In short, you should be fine.
The type D visa is not a "stay longer than 30 days" visa. It's more like a "stay longer than 90 days" visa. More properly, it is a "national" visa, meaning that it is primarily governed by national law rather than the Schengen agreements. National visas do have a role in the Schenge system, however: They are equivalent to residence permits for the purpose of duration-of-stay calculations under the Schengen Borders Code.
(If my calculation is correct, your visa is valid for 91 days; I wonder whether that's actually how they calculated the end date, or if they were going by the day of the month so the visa would have been valid for 90 days on a non-leap year.)
In any event, presence under a national visa is explicitly excluded from the calculation of duration of stay under the 90/180 rule. The actual wording in the Schengen Borders Code is
1a. For the purposes of implementing paragraph 1, the date of entry shall be considered as the first day of stay on the territory of the Member States and the date of exit shall be considered as the last day of stay on the territory of the Member States.
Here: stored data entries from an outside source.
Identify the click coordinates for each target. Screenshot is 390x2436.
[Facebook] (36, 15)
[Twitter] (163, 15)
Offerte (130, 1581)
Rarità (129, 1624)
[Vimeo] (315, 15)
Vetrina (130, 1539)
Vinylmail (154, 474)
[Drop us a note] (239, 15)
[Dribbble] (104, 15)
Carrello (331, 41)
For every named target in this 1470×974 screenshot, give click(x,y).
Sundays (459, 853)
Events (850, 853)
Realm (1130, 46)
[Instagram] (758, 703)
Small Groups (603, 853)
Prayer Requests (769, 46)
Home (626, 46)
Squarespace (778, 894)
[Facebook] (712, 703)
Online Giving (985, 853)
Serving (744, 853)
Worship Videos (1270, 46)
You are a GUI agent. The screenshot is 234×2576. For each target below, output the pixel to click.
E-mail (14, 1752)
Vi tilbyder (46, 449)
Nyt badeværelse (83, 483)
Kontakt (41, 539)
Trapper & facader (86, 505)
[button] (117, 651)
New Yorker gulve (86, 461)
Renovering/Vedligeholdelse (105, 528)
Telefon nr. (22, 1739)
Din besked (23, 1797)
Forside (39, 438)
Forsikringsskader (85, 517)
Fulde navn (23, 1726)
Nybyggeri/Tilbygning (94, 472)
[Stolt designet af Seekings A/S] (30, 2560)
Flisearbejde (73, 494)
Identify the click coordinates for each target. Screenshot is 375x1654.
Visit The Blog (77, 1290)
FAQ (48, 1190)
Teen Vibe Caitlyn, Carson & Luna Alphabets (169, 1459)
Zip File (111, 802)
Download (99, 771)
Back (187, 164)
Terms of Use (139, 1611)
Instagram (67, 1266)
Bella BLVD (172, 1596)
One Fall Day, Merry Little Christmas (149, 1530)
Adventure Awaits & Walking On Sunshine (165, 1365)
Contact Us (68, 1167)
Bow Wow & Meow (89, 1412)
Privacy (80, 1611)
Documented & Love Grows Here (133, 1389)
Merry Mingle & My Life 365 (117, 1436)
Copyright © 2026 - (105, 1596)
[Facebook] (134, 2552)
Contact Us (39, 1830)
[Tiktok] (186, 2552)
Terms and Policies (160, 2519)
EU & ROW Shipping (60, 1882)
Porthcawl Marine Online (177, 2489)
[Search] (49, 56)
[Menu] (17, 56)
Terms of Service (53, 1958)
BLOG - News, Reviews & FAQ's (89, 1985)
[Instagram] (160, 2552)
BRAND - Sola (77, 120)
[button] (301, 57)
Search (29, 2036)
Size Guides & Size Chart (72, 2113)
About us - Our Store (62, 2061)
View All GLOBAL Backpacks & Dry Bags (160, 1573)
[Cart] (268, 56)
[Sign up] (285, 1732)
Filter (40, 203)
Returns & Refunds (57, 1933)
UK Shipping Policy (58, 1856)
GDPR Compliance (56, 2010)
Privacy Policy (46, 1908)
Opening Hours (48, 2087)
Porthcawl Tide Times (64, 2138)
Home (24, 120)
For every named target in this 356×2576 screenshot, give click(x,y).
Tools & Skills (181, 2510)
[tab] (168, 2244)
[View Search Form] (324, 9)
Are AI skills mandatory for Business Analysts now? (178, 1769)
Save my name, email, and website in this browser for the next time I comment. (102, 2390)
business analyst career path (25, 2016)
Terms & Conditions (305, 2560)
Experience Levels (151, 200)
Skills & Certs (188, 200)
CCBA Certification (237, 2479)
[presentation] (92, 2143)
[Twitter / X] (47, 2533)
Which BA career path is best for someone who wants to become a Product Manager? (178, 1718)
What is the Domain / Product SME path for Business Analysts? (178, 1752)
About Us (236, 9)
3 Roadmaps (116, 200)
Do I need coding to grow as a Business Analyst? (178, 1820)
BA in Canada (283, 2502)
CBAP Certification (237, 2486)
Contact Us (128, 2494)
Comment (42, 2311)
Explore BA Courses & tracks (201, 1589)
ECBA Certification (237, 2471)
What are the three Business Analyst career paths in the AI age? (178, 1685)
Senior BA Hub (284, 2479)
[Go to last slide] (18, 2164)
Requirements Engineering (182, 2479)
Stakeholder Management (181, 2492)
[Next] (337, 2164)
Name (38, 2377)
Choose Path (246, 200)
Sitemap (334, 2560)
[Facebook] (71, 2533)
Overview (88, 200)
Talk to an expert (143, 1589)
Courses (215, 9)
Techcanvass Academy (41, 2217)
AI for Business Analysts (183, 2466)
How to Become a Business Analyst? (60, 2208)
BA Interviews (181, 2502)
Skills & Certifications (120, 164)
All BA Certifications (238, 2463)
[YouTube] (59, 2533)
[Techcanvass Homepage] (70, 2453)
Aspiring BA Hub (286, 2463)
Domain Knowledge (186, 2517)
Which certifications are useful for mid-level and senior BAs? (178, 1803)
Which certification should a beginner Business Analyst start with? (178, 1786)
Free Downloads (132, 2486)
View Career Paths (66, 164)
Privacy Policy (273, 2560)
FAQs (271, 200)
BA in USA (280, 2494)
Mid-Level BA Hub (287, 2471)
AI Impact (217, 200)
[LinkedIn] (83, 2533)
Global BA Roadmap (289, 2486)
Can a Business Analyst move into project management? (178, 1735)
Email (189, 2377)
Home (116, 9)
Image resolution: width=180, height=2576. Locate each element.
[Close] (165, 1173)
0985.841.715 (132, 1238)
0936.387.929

Periods of stay authorised under a residence permit or a long-stay visa shall not be taken into account in the calculation of the duration of stay on the territory of the Member States.
This appears to indicate that you can arrive on the 15th as a visa-exempt traveler, whether in Switzerland or elsewhere in the Schengen area, remaining 5 days under those terms; your "period of stay authorized under a ... long-stay visa" will begin when the visa's period of validity begins on the 20th. At that point, the 90/180 rule no longer applies.
(This of course assumes that you have stayed no more than 85 days in the Schengen area in the 179-day period from 19 June 2015 through 14 December 2015.)
As Relaxed notes in a comment, there's no strict requirement to have a ticket for onward travel. The requirment is that you be able to demonstrate that you will not stay longer than allowed. Your long-stay visa is evidence of that.